On top of this, appropriators are worried that the tactic could leave the omnibus text out in the public for too long, giving time for K Street lobbyists to attack it before it gets approved.

If the $1 trillion omnibus bill is not approved by midnight Friday, a government shutdown would happen. 

"There is no reason for the government to shut down," said Kenneth Baer, director of the Office of Management and Budget communications.

"Congress can avoid a shutdown by passing an acceptable omnibus spending bill as well as an extension of the payroll tax cut and unemployment benefits — or by passing another short-term CR as Congress has done seven times already this year," he said.

Source: 
http://thehill.com/blogs/on-the-money/appropriations/199567-house-leaders-drop-omnibus-spending-bill-

 

Omnibus reflects hard-fought compromises

By Erik Wasson 12/15/11 06:28 AM ET

The text of the $1 trillion omnibus spending package introduced early Thursday represents hard-fought compromises between Republicans and Democrats in which each side scored victories. 

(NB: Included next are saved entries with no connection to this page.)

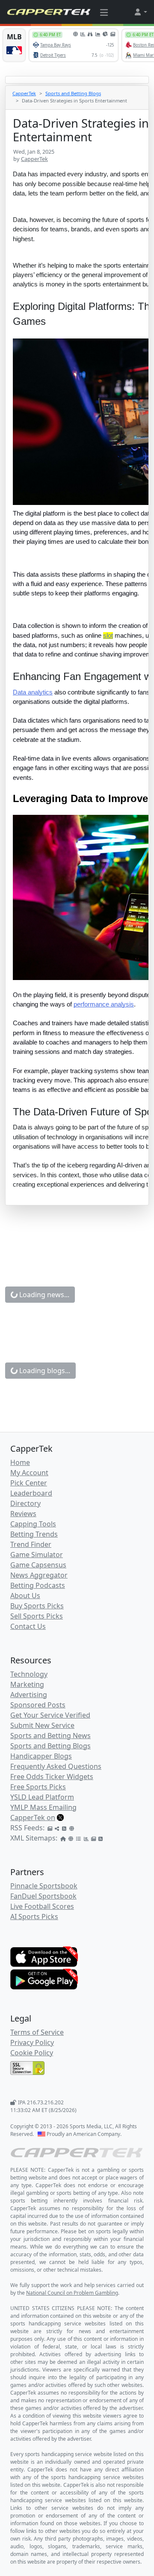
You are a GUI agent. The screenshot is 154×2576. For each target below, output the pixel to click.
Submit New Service (42, 1725)
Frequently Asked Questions (55, 1766)
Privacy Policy (32, 2042)
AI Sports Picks (34, 1916)
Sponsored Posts (37, 1705)
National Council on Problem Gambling (72, 2292)
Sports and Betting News (50, 1735)
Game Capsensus (38, 1565)
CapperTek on (32, 1817)
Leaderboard (31, 1493)
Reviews (23, 1513)
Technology (28, 1674)
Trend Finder (30, 1544)
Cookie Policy (31, 2052)
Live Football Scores (42, 1906)
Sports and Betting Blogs (73, 93)
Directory (25, 1503)
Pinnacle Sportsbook (43, 1885)
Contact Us (28, 1626)
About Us (25, 1595)
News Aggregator (39, 1575)
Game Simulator (36, 1554)
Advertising (28, 1694)
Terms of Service (37, 2032)
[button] (140, 11)
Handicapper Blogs (41, 1756)
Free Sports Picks (38, 1786)
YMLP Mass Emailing (43, 1807)
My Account (29, 1472)
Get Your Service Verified (50, 1715)
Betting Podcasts (37, 1585)
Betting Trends (34, 1534)
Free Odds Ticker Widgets (51, 1776)
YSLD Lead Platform (42, 1797)
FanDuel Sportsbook (43, 1896)
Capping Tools (33, 1524)
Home (20, 1462)
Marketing (27, 1684)
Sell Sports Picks (36, 1616)
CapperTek (24, 93)
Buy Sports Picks (37, 1605)
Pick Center (28, 1483)
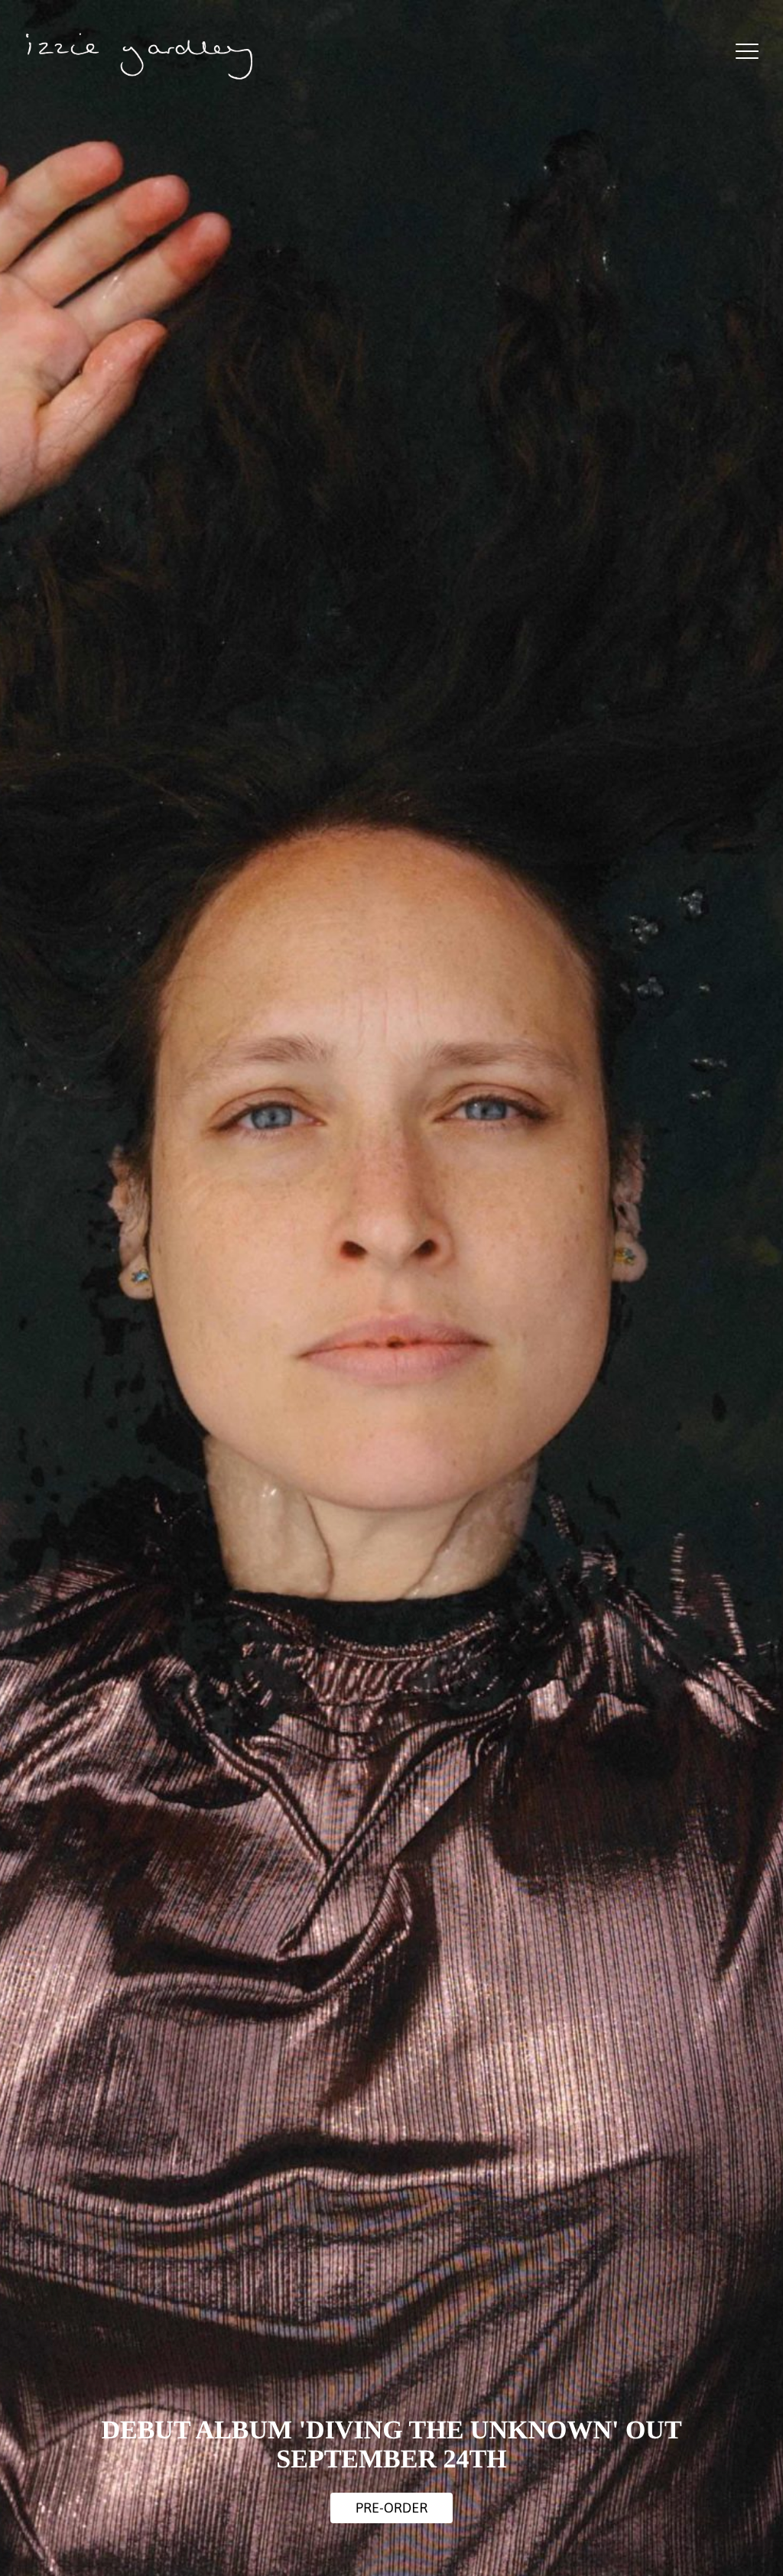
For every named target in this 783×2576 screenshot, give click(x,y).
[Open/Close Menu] (747, 52)
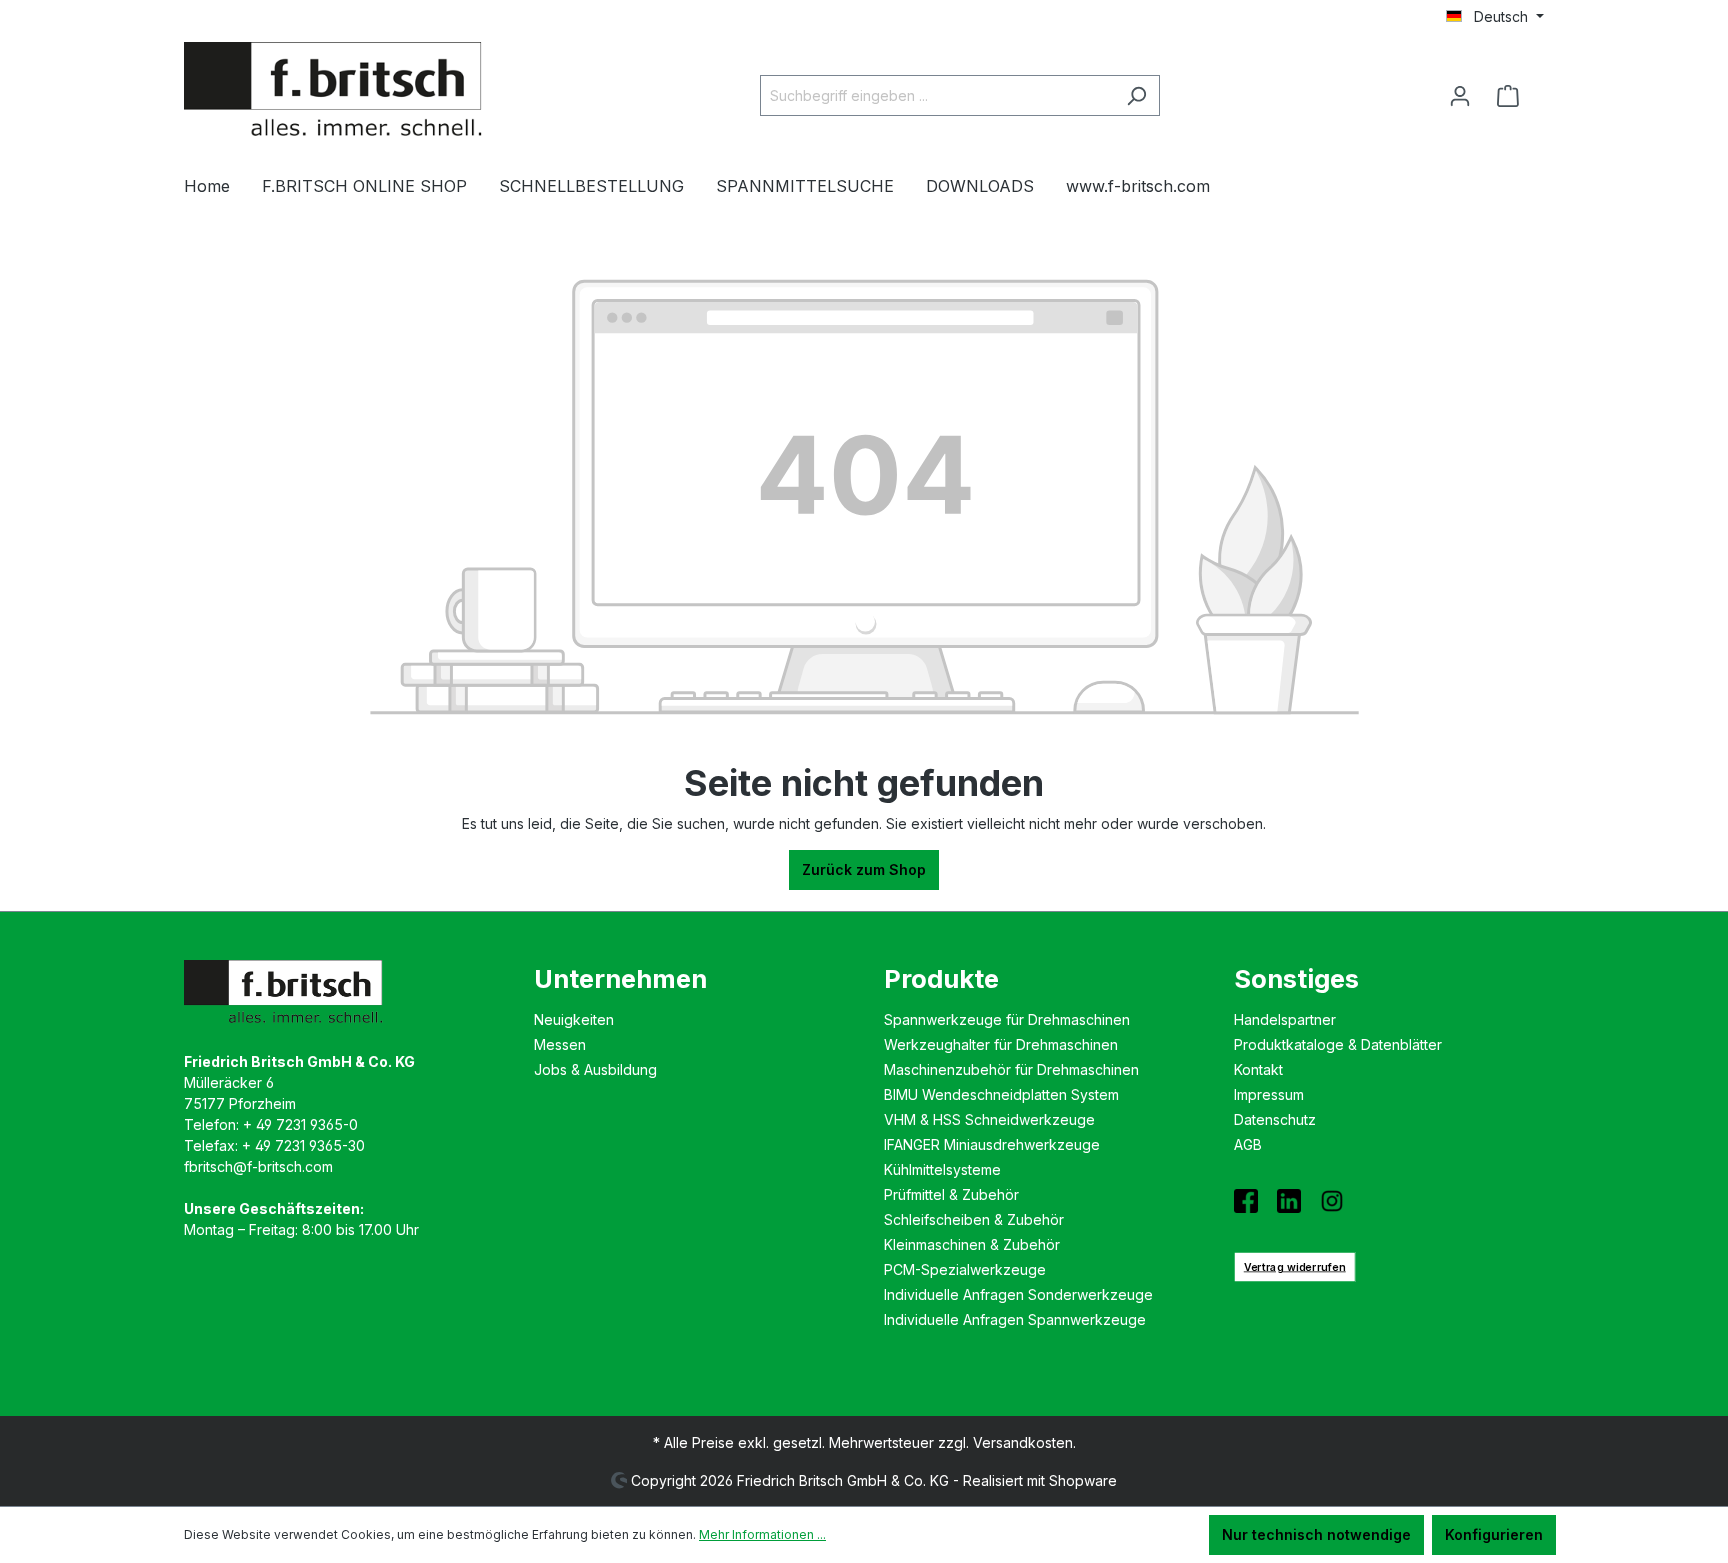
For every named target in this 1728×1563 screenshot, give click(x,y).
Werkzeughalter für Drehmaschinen (1001, 1044)
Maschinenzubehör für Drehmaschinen (1011, 1069)
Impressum (1269, 1094)
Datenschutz (1275, 1119)
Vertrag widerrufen (1295, 1266)
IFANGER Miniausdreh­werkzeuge (992, 1144)
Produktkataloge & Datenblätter (1338, 1044)
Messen (560, 1044)
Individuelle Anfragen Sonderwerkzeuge (1018, 1294)
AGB (1248, 1144)
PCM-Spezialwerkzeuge (965, 1269)
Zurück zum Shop (864, 869)
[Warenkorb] (1514, 96)
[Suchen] (1136, 95)
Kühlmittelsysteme (942, 1169)
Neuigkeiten (574, 1019)
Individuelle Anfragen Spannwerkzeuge (1015, 1319)
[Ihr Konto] (1460, 96)
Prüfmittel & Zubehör (951, 1194)
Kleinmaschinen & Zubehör (972, 1244)
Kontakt (1258, 1069)
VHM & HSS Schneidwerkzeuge (989, 1119)
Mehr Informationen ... (762, 1534)
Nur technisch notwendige (1316, 1534)
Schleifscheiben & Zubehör (974, 1219)
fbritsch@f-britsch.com (258, 1166)
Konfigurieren (1494, 1534)
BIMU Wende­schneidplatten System (1001, 1094)
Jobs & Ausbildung (595, 1069)
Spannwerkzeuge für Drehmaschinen (1007, 1019)
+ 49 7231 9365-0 (300, 1124)
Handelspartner (1285, 1019)
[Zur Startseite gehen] (334, 92)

Legislators will likely only have until Friday to decide whether they support the giant package.

The GOP was able to get a number of key provisions, including some defunding of Obama's healthcare reform and Wall Street reform initiatives. Democrats were able to keep the vast majority of policy riders, including most of those relating to the environment, out of the bill. 

 

 

 

Senate Democratic leadership says they are not signing onto the fact that the bill prohibits the District of Columbia from spending money on abortions, that it prohibits a forced national transition from incandescent light bulbs and that it blocks family travel to Cuba.

 

 

All of the nine remaining annual appropriations bills are included in the bill. The base price tag is $915 billion, with an extra $115 billion in war funding for the military and $11 billion in war funding for the State department.

 

To keep the top-line spending number under the 2012 spending cap of $1.043 trillion, including the $128 billion minibus package that passed Congress in November, appropriators have put $8.1 billion for disaster aid in a separate bill. Under the debt-ceiling agreement, up to $11.3 billion in disaster aid could have been added to the spending cap.

On healthcare reform, the GOP wins by having a provision in the Financial Services bill that prevents the Internal Revenue Service from spending any money to implement healthcare reform in 2012. The individual mandate to buy insurance, enforced by tax penalties, starts in 2014 but the IRS was spending money before then to hire and train personnel.

The same bill rescinds $25 million from a Securities and Exchange Commission reserve fund to be used to implement Wall Street reform. 

The GOP also wins in that the bill terminates a renewable energy program that gave funds to the bankrupt Solyndra solar energy company and forces the administration to expedite plans for offshore oil and gas drilling.  

It also contains funding for D.C. Opportunity Scholarships, prohibits administration 'czars,' prohibits funding for needle exchange programs, and cuts President Obama's Race to the Top schools initiative by 20 percent. 

The GOP also secured a provision to prohibit Health and Human Services from promoting gun control and which prohibits a Labor department rule on coal dust. 

On abortion, the sides found compromise. Existing pro-life riders are in the bill, but cuts to Planned Parenthood and a global gag rule prventing non-governmental organizations from discussing abortion are not. Funding for the U.N. Population Fund is cut but not eliminated.

The Environmental Protection Agency sees its funding cut, but not drastically. The cut is $233 million from 2011 levels.

On the other hand, the State Department and foreign assistance takes a sizeable reduction in the bill. It comes in at nearly $9 billion below Obama's request and $6 billion below 2011. Bilateral aid is cut by $2.2 billion, a reflection of its lack of public support. 

Pell Grants are another area of compromise. The level of the scholarships is maintained but eligibility is cut over time leading to $11 billion in savings over 10 years. 

The bill also delays the collapse of the Postal Service by postponing until August mandated benefit payments.